| WRITTEN PROBLEM |
Quote, word for word, the part of the rows below that begins at the line containing "Given: Open fullscreen" and ends with the line containing "(x=1489, y=31)".

| DATA SECTION |
******************************
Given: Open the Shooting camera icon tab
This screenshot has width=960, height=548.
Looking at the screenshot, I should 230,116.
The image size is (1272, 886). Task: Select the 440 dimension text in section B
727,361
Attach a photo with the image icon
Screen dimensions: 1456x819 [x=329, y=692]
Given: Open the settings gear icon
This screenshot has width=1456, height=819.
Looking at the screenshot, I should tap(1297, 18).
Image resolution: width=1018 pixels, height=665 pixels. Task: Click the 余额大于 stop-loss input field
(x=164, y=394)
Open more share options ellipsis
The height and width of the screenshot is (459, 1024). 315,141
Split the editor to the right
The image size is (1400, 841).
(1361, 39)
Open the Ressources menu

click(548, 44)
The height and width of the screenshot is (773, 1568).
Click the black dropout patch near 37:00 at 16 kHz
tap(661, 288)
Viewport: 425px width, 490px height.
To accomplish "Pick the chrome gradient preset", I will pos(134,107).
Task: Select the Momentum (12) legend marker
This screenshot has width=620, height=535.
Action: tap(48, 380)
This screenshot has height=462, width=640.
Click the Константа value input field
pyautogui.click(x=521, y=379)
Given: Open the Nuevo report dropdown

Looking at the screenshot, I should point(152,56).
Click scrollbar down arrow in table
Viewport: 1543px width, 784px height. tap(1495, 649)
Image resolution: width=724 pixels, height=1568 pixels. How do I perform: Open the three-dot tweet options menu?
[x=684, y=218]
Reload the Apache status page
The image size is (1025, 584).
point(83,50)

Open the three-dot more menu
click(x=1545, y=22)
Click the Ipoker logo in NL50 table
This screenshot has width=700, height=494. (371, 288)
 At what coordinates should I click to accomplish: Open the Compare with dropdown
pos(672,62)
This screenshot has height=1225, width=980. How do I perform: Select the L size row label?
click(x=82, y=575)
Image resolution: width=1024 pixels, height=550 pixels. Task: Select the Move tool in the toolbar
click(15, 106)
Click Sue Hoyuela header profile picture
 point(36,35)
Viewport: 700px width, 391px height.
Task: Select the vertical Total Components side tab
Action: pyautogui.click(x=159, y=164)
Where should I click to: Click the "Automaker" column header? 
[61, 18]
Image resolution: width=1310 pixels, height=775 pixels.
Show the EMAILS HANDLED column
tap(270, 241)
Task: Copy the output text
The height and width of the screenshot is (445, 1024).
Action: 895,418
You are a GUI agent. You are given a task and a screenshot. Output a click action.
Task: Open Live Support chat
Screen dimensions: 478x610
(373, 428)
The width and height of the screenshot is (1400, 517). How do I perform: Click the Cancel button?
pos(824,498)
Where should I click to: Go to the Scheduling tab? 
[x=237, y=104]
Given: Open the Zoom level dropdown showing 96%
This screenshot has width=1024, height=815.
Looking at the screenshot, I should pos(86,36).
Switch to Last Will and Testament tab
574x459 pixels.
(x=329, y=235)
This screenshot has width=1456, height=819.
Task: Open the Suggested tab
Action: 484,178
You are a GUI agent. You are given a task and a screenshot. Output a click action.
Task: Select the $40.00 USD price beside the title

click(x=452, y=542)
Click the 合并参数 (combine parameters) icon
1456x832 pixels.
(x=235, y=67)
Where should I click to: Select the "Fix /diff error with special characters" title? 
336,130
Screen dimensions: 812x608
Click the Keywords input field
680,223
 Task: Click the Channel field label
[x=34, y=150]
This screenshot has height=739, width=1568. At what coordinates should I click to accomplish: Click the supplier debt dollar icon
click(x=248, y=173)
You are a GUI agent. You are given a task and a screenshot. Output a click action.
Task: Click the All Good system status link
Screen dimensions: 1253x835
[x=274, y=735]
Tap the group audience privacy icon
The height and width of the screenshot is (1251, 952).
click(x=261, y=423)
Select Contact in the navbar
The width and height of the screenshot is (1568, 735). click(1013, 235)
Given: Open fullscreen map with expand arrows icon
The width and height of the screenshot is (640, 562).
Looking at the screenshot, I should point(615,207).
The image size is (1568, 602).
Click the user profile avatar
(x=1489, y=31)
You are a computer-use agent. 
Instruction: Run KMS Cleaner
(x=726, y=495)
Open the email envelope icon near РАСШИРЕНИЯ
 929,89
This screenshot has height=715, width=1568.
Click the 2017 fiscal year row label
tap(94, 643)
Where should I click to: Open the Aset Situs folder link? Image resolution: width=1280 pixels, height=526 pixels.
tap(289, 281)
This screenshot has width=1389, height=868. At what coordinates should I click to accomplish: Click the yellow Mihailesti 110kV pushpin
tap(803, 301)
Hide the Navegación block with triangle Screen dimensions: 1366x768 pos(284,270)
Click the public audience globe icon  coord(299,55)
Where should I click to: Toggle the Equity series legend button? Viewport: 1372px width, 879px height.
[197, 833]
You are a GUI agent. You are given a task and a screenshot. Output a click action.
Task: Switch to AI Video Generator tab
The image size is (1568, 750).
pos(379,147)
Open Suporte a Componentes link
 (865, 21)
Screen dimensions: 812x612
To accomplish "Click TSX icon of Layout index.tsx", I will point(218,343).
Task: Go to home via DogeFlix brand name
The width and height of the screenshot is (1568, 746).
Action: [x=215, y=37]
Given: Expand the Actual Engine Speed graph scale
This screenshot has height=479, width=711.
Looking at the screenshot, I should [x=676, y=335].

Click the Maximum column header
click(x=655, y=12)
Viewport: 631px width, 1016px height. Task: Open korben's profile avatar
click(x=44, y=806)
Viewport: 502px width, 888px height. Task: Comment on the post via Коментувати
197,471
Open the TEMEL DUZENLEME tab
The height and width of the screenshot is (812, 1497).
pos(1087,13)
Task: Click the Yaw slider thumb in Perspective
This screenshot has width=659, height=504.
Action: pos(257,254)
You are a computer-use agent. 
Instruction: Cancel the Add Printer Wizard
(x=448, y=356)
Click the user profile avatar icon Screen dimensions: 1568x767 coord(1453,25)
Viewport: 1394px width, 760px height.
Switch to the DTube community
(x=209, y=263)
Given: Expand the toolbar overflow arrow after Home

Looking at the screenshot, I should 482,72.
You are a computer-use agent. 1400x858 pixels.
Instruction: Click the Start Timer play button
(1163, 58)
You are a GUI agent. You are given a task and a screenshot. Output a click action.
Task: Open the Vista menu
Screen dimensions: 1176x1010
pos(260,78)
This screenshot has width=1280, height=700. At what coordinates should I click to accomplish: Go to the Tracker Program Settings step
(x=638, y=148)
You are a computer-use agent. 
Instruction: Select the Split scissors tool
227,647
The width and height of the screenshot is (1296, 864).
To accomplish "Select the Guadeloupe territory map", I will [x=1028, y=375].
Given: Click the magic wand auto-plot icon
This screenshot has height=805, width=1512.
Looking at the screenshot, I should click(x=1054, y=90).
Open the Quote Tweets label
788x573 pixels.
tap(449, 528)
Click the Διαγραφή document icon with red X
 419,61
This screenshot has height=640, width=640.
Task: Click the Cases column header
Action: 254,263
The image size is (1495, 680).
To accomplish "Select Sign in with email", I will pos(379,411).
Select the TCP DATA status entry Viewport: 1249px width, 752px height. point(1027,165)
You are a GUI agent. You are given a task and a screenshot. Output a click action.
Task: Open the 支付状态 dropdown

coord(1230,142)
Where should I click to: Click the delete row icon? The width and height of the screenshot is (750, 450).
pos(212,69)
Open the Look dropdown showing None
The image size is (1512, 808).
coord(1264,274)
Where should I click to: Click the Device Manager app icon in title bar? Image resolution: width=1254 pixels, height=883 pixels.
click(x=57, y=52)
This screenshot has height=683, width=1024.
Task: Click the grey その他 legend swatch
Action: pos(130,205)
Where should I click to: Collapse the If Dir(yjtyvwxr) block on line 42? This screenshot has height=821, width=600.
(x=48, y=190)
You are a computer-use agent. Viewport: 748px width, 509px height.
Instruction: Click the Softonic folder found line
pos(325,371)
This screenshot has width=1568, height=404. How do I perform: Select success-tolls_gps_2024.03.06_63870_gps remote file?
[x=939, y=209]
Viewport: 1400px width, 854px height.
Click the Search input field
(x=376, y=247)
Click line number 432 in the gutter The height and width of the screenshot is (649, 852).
******************************
| TASK RESPONSE |
Given: Open fullscreen map with expand arrows icon
The width and height of the screenshot is (640, 562).
Looking at the screenshot, I should point(615,207).
The image size is (1568, 602).
Click the user profile avatar
(x=1489, y=31)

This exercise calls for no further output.